BEGIN Dataset

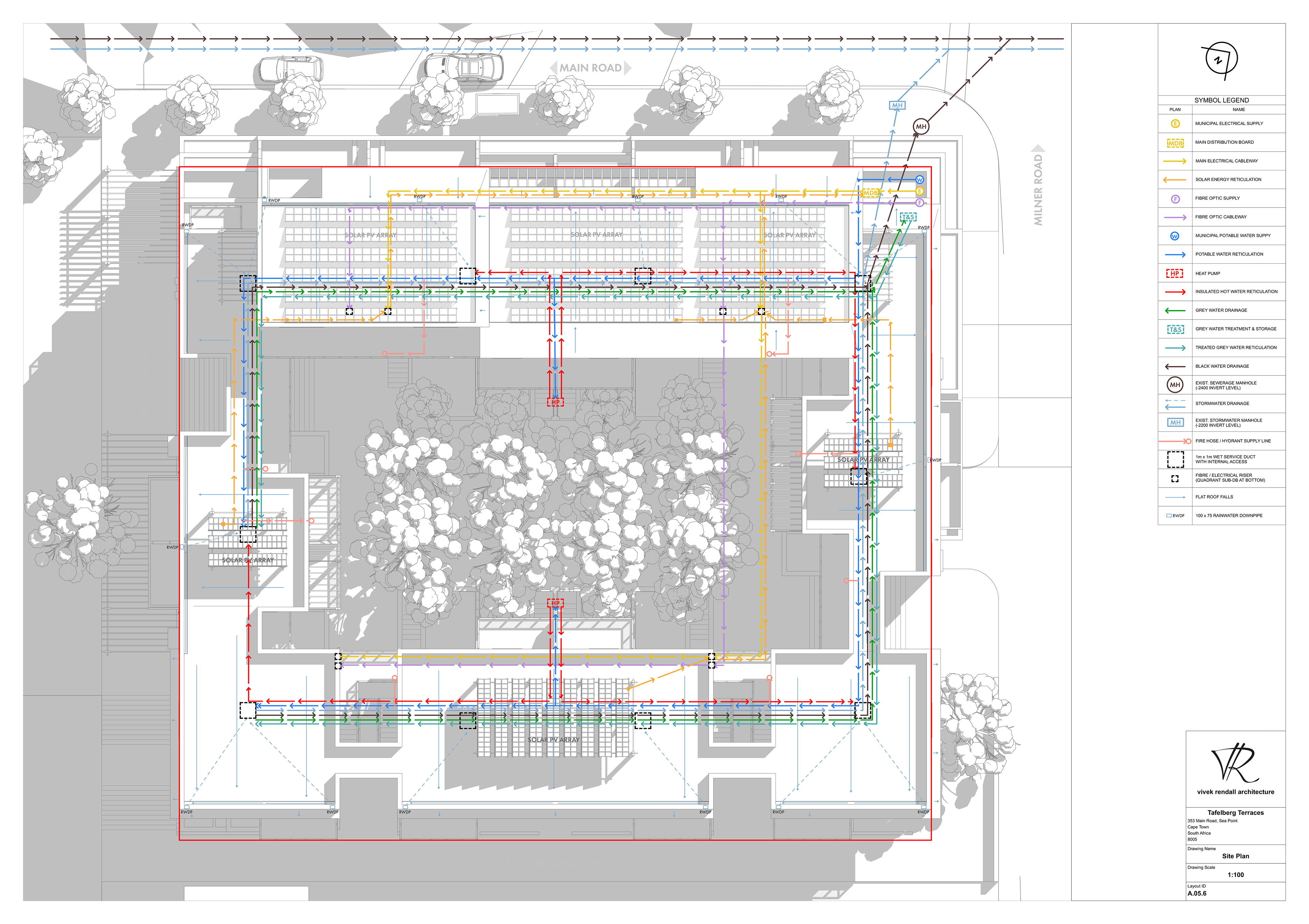Click the blue W circle in the legend
The width and height of the screenshot is (1309, 924).
coord(1174,236)
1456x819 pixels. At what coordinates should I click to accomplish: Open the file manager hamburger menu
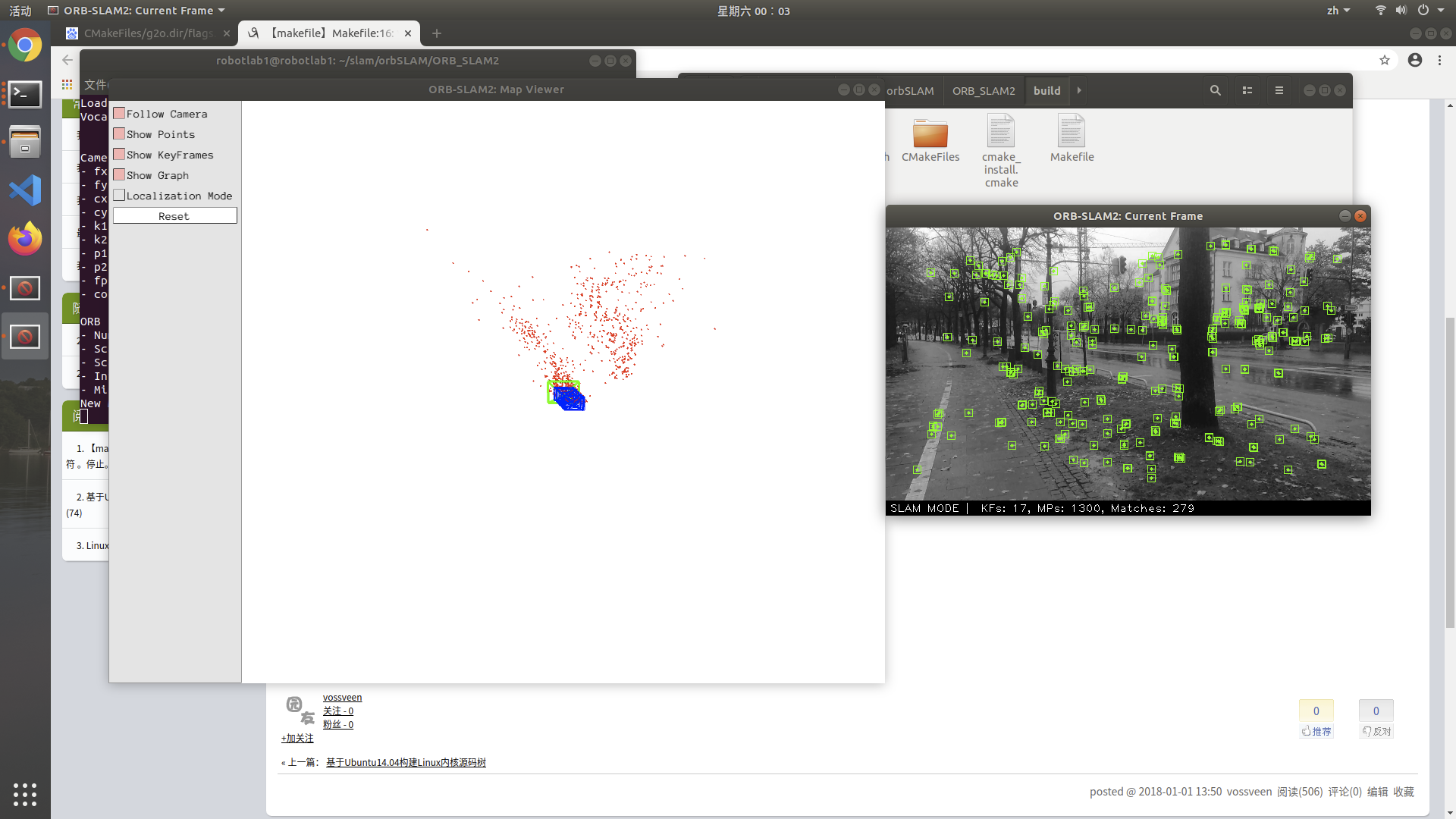coord(1279,90)
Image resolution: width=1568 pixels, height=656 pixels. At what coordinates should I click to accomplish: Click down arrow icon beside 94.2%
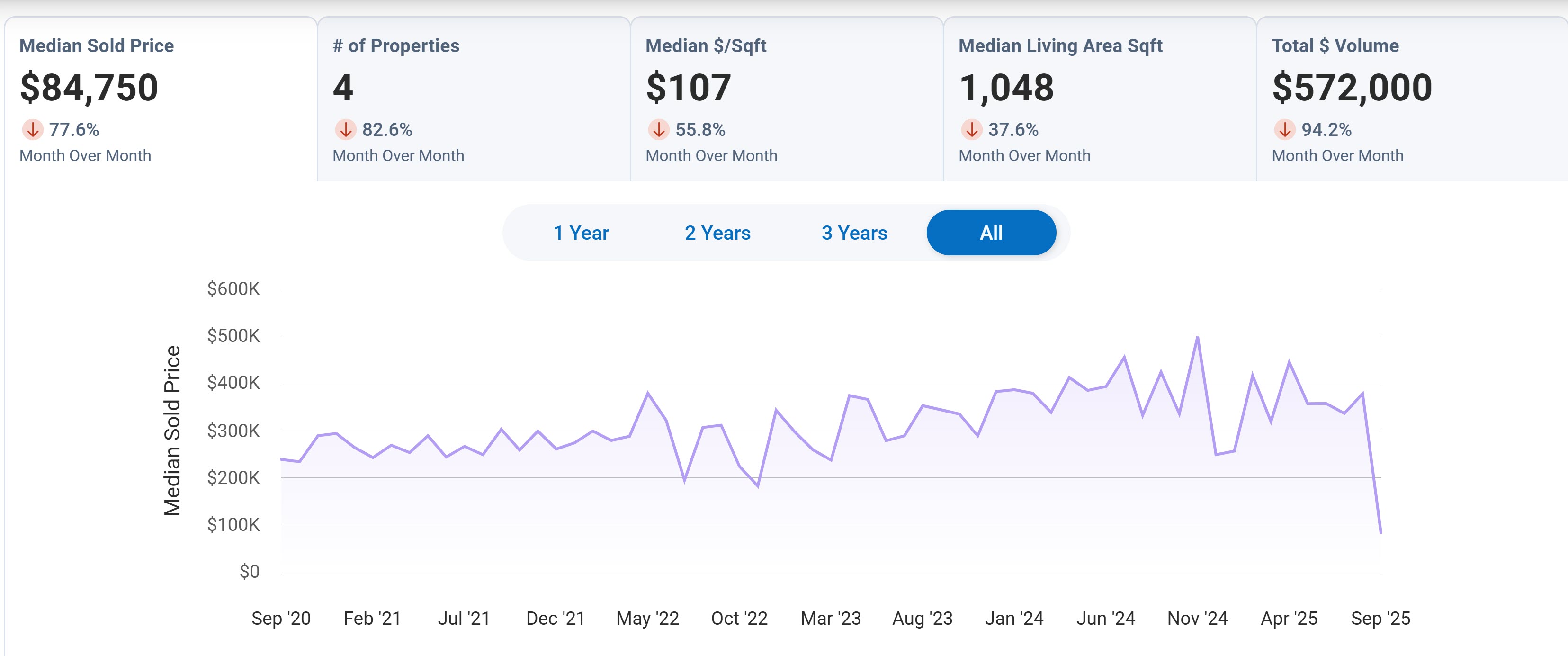(x=1284, y=129)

END Dataset

§ **Exercise details**: Your answer must be exactly the lines from the one containing "1456x819 pixels. At" through the last line of the records above, both included, with every picture left out.

§ **Exercise response**:
1456x819 pixels. At what coordinates should I click to accomplish: Open the file manager hamburger menu
coord(1279,90)
Image resolution: width=1568 pixels, height=656 pixels. At what coordinates should I click to accomplish: Click down arrow icon beside 94.2%
(x=1284, y=129)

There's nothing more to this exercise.